South Korea's Center for Disease Control has reassuring news about people with COVID-19 who test positive for the coronavirus weeks after their symptoms have resolved.
Health officials there studied 285 patients who tested negative for the virus after recovering, but weeks later tested positive again. The question – in this and similar situations – is whether a positive test in this circumstance means that these people can still spread the virus.
To find out, the scientists followed up with nearly 800 of those peoples' personal contacts, such as family members. They found no evidence that they had contracted the virus from the people who had a fresh positive result. The scientists also tried to grow the virus in secretions from these patients. They could not.
As a result of these findings, published online Tuesday, the South Korean CDC no longer recommends that people in this situation be isolated. Their contacts do not need to be quarantined, though health officials do plan to continue investigating cases of people who have tested positive again after having had a negative test.
The study is shedding some light on the natural course of COVID-19. It's providing hints – but not definitive information – about how to handle patients who continue to test positive for the coronavirus long after their symptoms have resolved.
The persistence of the virus in some people "seems to be a normal thing that happens," says Dr. Aaron Hess, an anesthesiologist at the University of Wisconsin School of Medicine and Public Health.

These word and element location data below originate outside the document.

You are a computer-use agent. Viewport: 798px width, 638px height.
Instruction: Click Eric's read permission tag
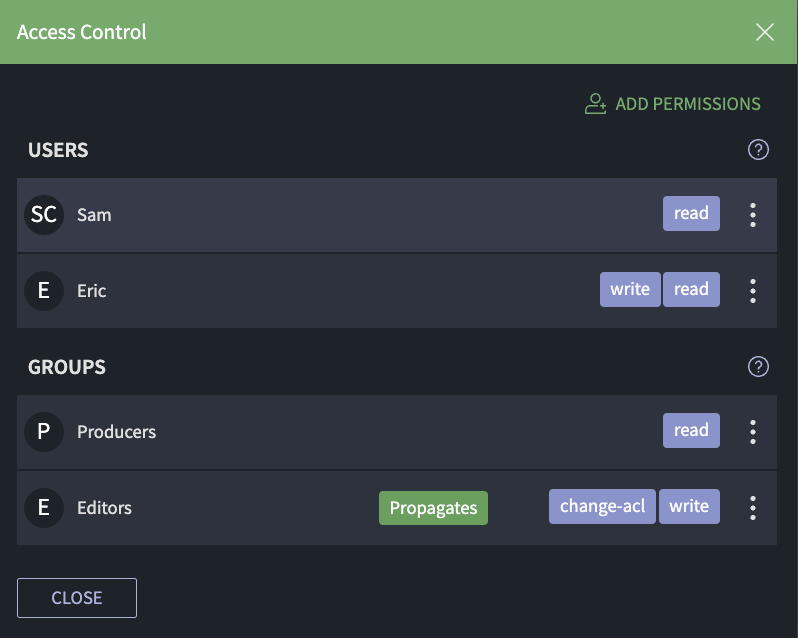(x=691, y=289)
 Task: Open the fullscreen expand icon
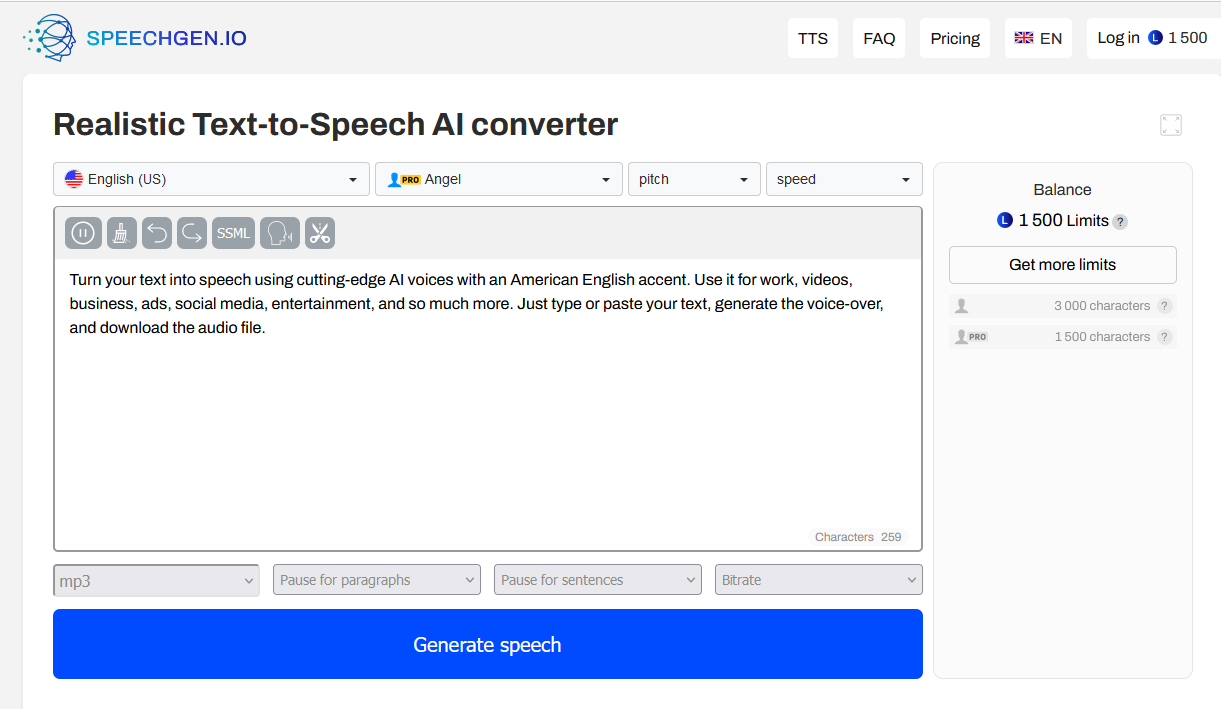(1170, 125)

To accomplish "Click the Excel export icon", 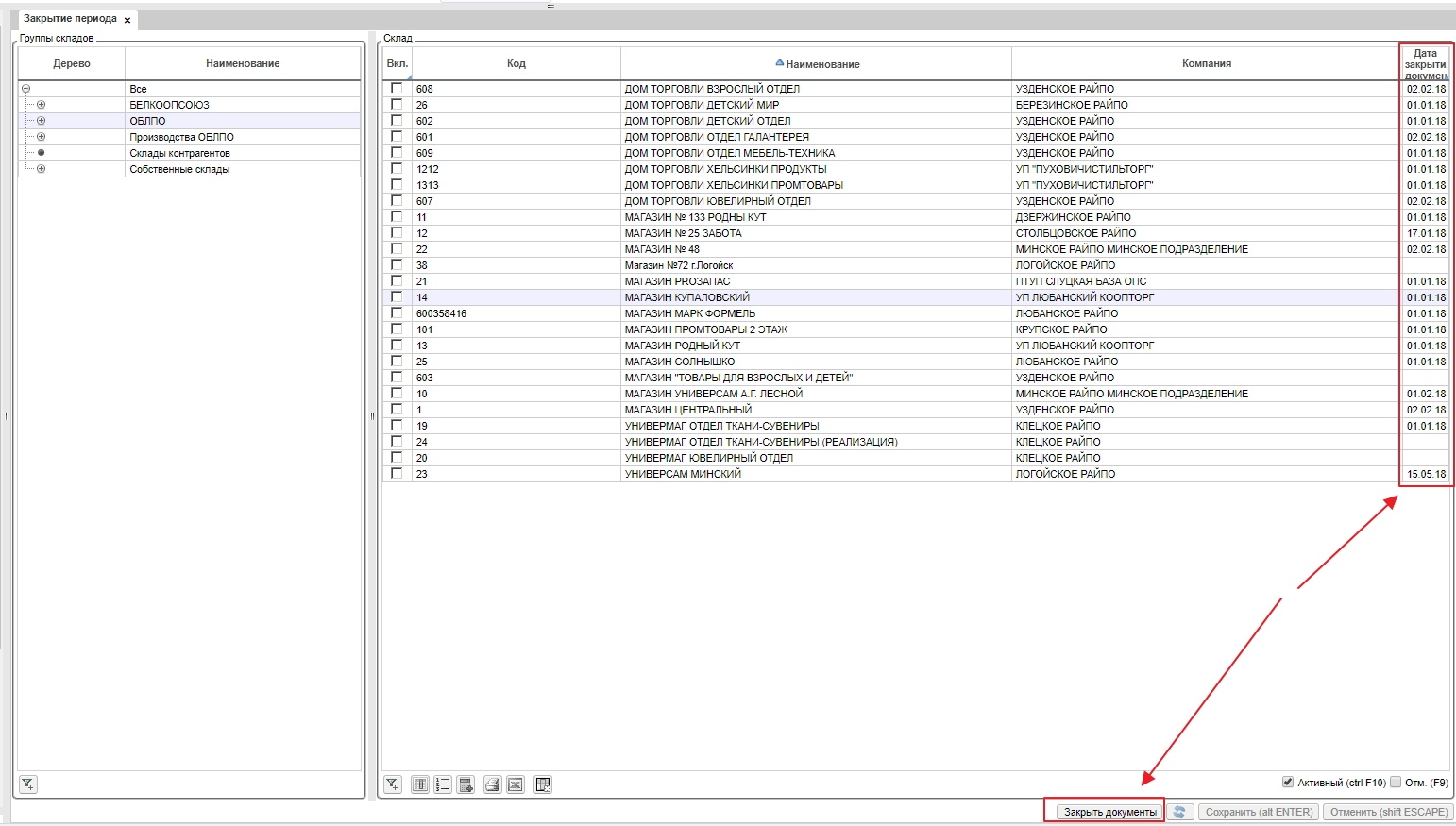I will (516, 784).
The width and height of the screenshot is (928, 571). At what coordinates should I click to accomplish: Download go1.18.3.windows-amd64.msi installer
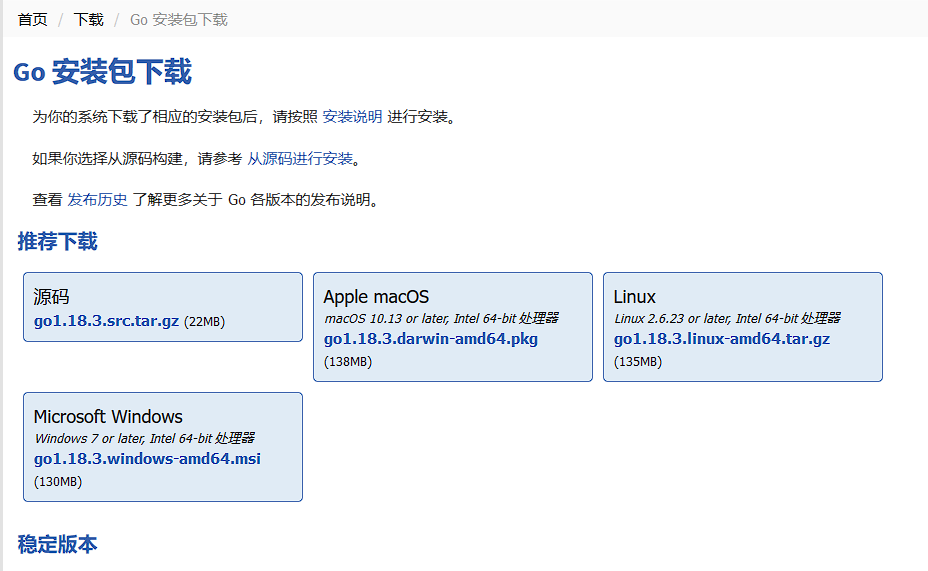(147, 459)
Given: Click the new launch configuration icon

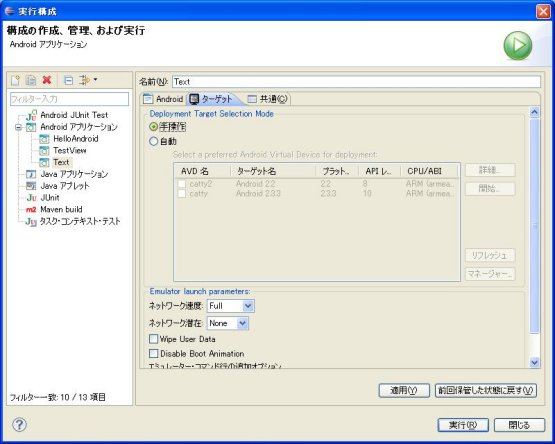Looking at the screenshot, I should tap(16, 80).
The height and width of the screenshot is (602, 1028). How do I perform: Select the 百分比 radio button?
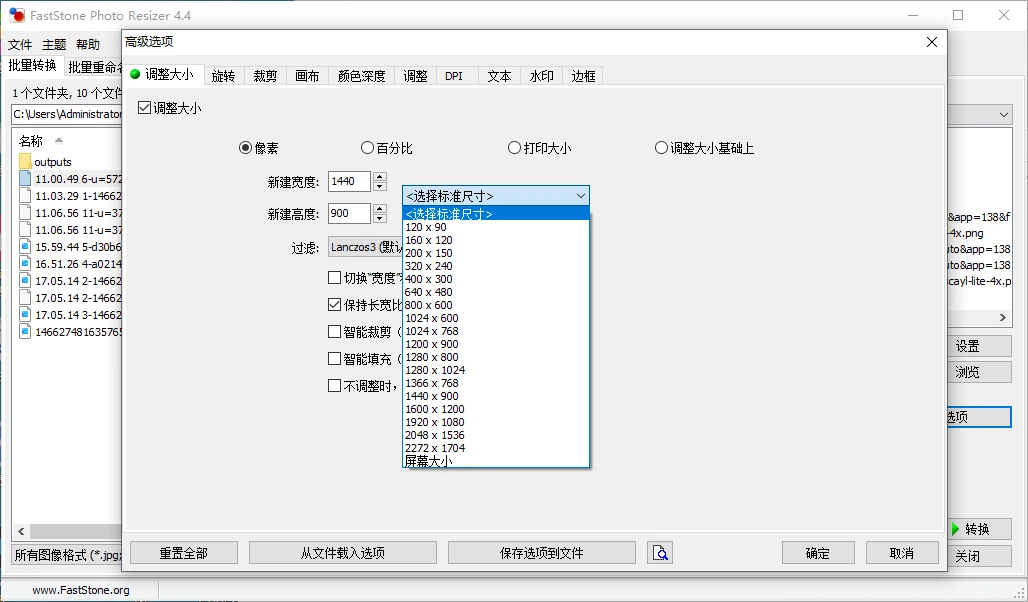(x=368, y=147)
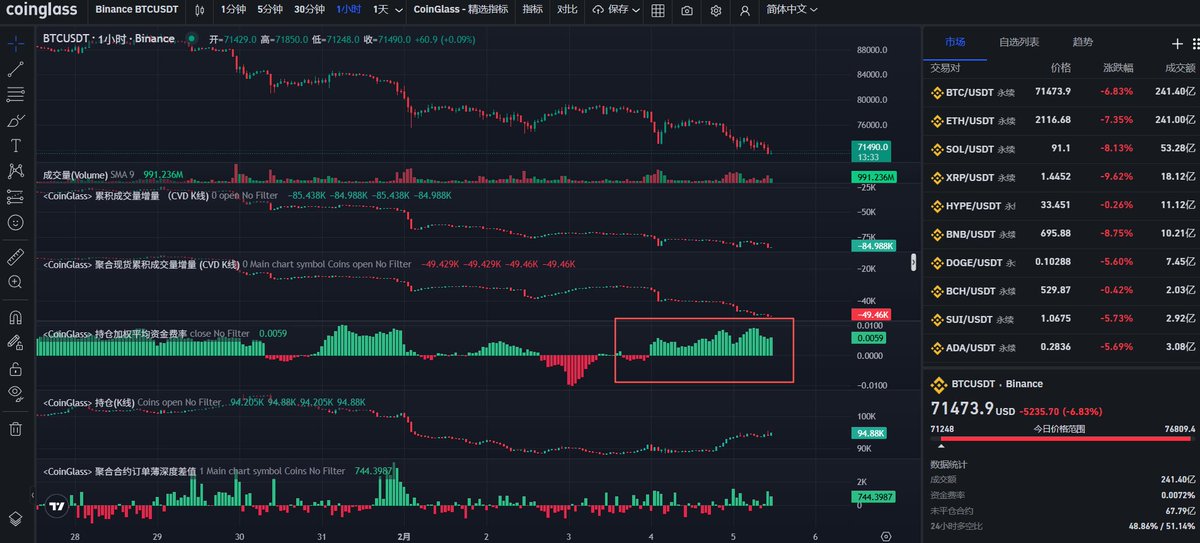Activate the zoom in tool
The height and width of the screenshot is (543, 1200).
tap(16, 282)
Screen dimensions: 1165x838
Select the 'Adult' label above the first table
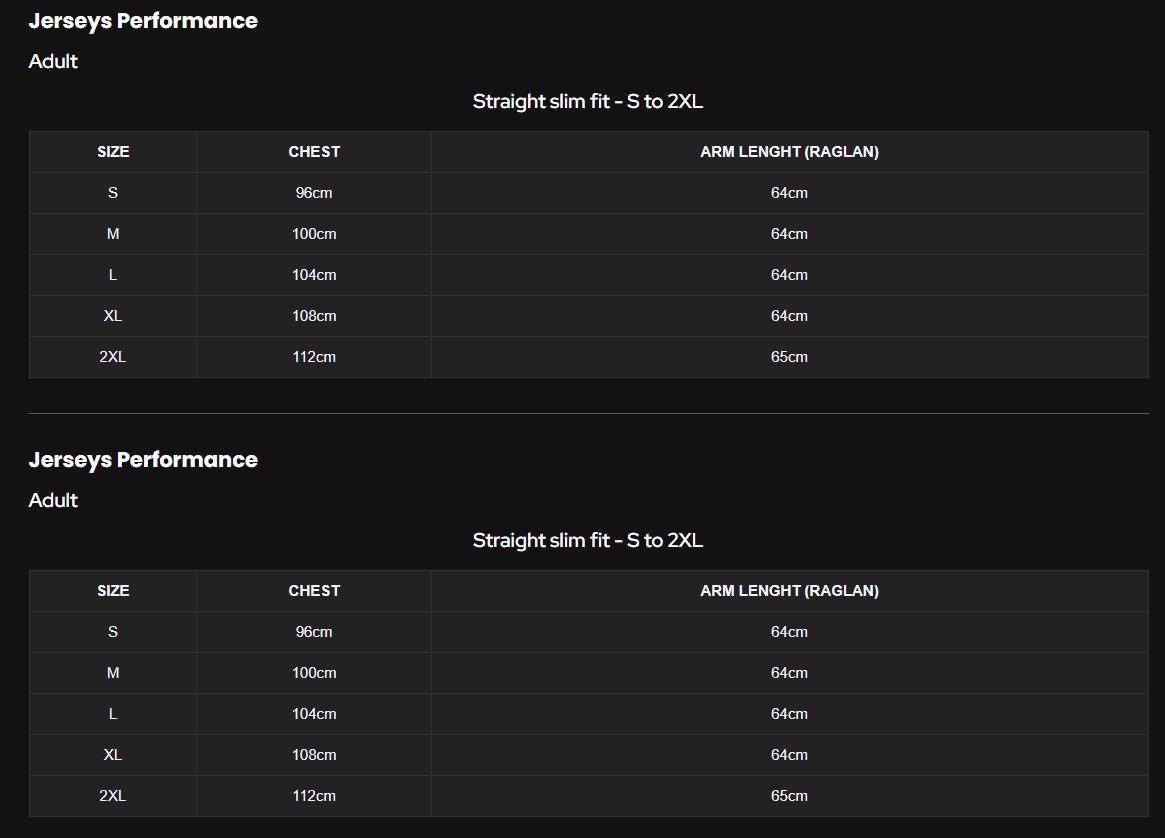click(53, 62)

He and his colleagues encountered this conundrum as well. They were testing patients who had recovered from a bout of COVID-19 and had offered to donate blood plasma to use as part of an experimental treatment. The researchers tested a group of patients at least two weeks after they had recovered, just to make sure they weren't still producing virus. Eleven patients, representing 13% of their sample, still tested positive, "and this was a little surprising," he said.
The test, known as PCR (for polymerase chain reaction) looks for genetic material from the virus. Both in the case of the Wisconsin study and that from South Korea, the level of genetic material from the virus in the sample was very low, Hess notes. That's consistent with the idea that it's simply biological residue, not signs of an active viral infection.
"Having a positive PCR test after you've recovered in no way implies that you're infectious," Hess says. But it's still not clear when a positive result is worry-free.
It's also not clear whether health officials in the United States will change their procedures based on the results from South Korea. "Unfortunately, what we don't have here in the U.S. is the kind of widespread testing and systematic contact tracing that might make you more confident in saying that you would be comfortable not re-isolating people who are positive," Hess says.
Scientists are trying to gather enough data about this to have more definitive answers about when it's safe for a recovered patient to go back to work or to return to a nursing home, even if the PCR test shows signs of the coronavirus.
"I think it's situations like this that are going to teach us a lot about all of the possibilities that surround the clinical infection of COVID-19," says Dr. Brian Conway, medical director of the Vancouver (Canada) Infectious Diseases Center.
Conway has been studying a related mystery. He has a patient who apparently recovered, only to fall ill again – not just once, but twice.
After her initial bout with COVID-19, she was well for 10 days "and then developed very significant symptoms for another week," Conway says. She recovered again, but 10 days later she got the same symptoms. Again, she recovered, "and then finally has been better over the past week or 10 days."
The woman lives with four other people who were sick with COVID-19. "An interesting possibility that needs to be considered is that she passed the infection on to them. They became sick. She became well, then they passed the infection back to her," he says.
Conway is trying to figure out whether she actually caught the disease three times, or whether she's had one continuous but highly variable infection. He is planning to test blood samples from her taken during the course of the disease to see what he can learn.
The case is apparently rare – there are only a few reported in the scientific literature, including one from Italy and a report from China. So, most people who have recovered from COVID-19 shouldn't fret. But unusual cases often shed light on the biology of a disease.
One pressing question is whether COVID-19 will end up being more like coronaviruses that can cause colds. For that disease, immunity fades quickly, and reinfection can follow. Alternatively, it could be more like the measles, which usually causes a single bout of disease, followed by a lifetime of immunity.
There may also be clues that apply to vaccine development, Conway suggests. "There may be different kinds of antibodies that provide different kinds of protection," he says. That could be valuable information for vaccine developers.
Conway says as of now, his patient and her family are all better. "Let's see what we can learn from this, to help us understand not only how the virus behaves, but how to counsel similar family units going forward."